Having a transparent balance sheet void of somewhat subjective balances such as intangibles provides greater evidence to the overlooked underlying value of the assets noted.

Operations are Predominately in Norwegian Kroner and British Pounds

NAO currently operates exclusively in the North Sea and therefore revenues are generated in either kroner or pounds. While currently a hindrance in a strong USD environment, it may become an added benefit if the USD begins to decline against other currencies. This is a distinct possibility if the Federal Reserve does not raise interest rates and/or begins another round of money printing.

In addition, the tax penalties for repatriating money into the US and into USD are simply not applicable for NAO. US-domiciled companies competing in the North Sea are forced to either retain money in their foreign subsidiaries or repatriate at a 35% tax penalty.

A good example of this was when GulfMark Offshore (NYSE:GLF) repatriated $200 million in 2015 that resulted in a $70 million non-cash tax charge. I discussed further possibilities in this article.

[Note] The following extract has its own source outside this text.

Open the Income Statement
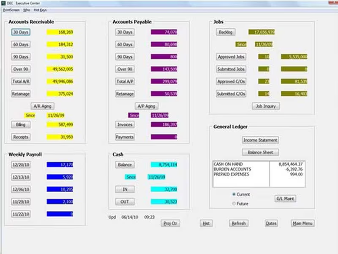Image resolution: width=338 pixels, height=254 pixels. (x=260, y=140)
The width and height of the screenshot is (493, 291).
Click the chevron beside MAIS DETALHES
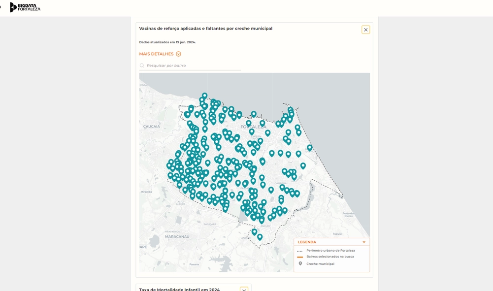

Reduced Disclosure Requirements

As a possible offset to the attributes noted above, it should be noted that NAO has certain traits that may be deterring investor interest.

For example, as NAO currently earns less than $1 billion in revenues per year, it is exempted from certain reporting requirements per the US JOBS act. These exemptions continue for 5 years from the IPO date unless NAO earns more than $1 billion in a fiscal year.

The exemptions include, but are not limited to, the attestation of internal controls over financial reporting and new or revised accounting standards.

In addition, investors may appreciate if the company provided more data concerning day rates and utilization in their periodic filings. This would provide more transparency into the operational performance of the company as well as to provide a comparison to other operators in the region.

Nordic American Tankers is a Major Shareholder

NAO announced on Feb. 18, 2016 that NAT had acquired an additional 1.6 million shares in NAO, increasing their stake to 27%. The founder and CEO of NAT (as well as Executive Chairman of NAO), Herbjørn Hansson, also purchased an additional 100,000 shares. Mr. Hansson's stake can be estimated to be at least 250,000 shares based on disclosures he has made in prior press releases.

In addition, Mr. Hansson is very retail-shareholder friendly as evidenced in this article and claimed to be in the business of "wealth creation" in a recent interview. He also believes in a solid balance sheet with little debt and consistent dividends. This has led to a premium valuation placed on NAT that has yet to occur for NAO.

It is also likely given Mr. Hansson's reputation not only with shareholders, but in the shipping industry, he will be in search of opportunities to create additional shareholder value in this segment such as through additional acquisitions where asset valuations are out of alignment with market perception. He has also been able to obtain higher than market rates for NAO vessels, as the following release notes.


NAO presents several interesting characteristics that may warrant attention from an income-hungry or value-oriented investor. Although currently struggling operationally as a consequence of the downturn in commodity prices, NAO will likely flourish in the long run due to low debt and supportive sponsor(s) in NAT/Mr. Hansson.

Even if the dividend is cut again, NAO is still trading at a significant discount to book value and this may result in additional equity purchases from NAT. In addition, Mr. Hansson's recent purchases indicate he recognizes value in NAO that other investors do not.

The PSV market is highly fragmented and competitive. The companies that have experienced leadership and sufficient capital as well as established connections will be the survivors.

Disclosure: I/we have no positions in any stocks mentioned, and no plans to initiate any positions within the next 72 hours.

I wrote this article myself, and it expresses my own opinions. I am not receiving compensation for it (other than from Seeking Alpha). I have no business relationship with any company whose stock is mentioned in this article.